The 21st annual Peoplehood is coming!

As with most things in 2020, this will be different. In this year of pandemic & social distancing, we are deconstructing the power and purpose of our traditional in-person parade & pageant (which usually take place in October) to be most responsive to the needs of our partners, the safety of our communities,  AND to the powerful spirit of Peoplehood.

This means we are front-loading the strategy and art making for our Peoplehood Art for Actions Pipeline partners’ activist campaign needs while thinking expansively about how to artistically represent, document, and share their stories of resistance aka “the peoplehood pageant in a pandemic” for the Winter and Spring.

If you are a part of an activist group and would like to apply to be an Art for Actions Pipeline partner, click here for the application and more info. Stay tuned for all the ways individuals, families, and friends can join in this Fall (and beyond). 

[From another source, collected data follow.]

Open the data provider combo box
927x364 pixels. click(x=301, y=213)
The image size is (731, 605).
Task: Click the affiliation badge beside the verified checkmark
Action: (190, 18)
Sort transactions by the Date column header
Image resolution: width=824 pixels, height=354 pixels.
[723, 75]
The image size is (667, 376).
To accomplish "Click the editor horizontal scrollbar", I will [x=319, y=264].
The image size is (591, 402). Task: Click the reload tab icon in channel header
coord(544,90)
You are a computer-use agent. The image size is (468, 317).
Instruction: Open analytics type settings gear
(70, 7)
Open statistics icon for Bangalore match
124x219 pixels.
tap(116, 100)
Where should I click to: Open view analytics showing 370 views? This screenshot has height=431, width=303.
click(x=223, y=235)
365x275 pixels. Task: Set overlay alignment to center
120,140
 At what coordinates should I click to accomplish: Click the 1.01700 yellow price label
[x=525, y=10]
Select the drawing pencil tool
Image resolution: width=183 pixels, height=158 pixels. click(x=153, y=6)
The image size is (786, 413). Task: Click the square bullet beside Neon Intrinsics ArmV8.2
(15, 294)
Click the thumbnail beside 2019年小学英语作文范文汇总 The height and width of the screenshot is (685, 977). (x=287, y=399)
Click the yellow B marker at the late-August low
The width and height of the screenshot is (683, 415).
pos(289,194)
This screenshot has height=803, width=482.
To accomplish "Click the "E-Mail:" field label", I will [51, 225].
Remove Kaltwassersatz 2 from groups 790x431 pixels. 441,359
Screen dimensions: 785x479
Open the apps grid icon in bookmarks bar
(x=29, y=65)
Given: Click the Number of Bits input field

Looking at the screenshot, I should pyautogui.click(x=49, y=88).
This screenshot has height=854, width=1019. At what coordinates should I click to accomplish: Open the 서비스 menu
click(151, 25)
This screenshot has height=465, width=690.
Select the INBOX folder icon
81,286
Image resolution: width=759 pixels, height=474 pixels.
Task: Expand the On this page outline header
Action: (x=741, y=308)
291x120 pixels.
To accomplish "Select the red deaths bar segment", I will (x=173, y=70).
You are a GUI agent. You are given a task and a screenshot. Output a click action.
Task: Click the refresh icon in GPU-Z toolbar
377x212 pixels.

Please send an email to to let us know you’re interested in joining in this year’s community building and an activist-supporting process as a brainstormer, art-maker, community outreach, and more.

Peoplehood is a 20-year parade and pageant (participatory giant puppet play) tradition that celebrates those living in and working at the forefront of oppression and anti-oppression work. 


The process of creating Peoplehood is designed to be participatory at all points as artists and community members join in shaping the project along the way.

The pageant story and art build list are created in community meetings and  parade and pageant artwork is  made in public sessions in Spiral Q’s studio in West Philadelphia, as well as Clark Park, and partner sites.


The parade begins at the former home of revered artist/activist Paul Robeson and parade participation reflects the diversity and strength of Philadelphia communities. Organizations, activist groups, artists, musicians, and neighbors join together to represent who they are and what they stand for in this people-powered art event.

The parade ends in Clark Park with participatory performances. Spiral Q co-director, Jennifer Turnbull leads the Healing and Reconciliation Dance, a dance created to embody and collectively acknowledge the history of violence done to black and brown bodies in the US. Audience and parade goers are welcome to join in as they are able. See Jennifer’s instructional video here to learn in your home. 

The pageant is performed in Clark Park post-parade. It is a collaboratively created performance that focuses on the personal stories of our community collaborators as well as an illustration of the issues that they care about. The performance is participatory with many audience members and performers learning their role that day.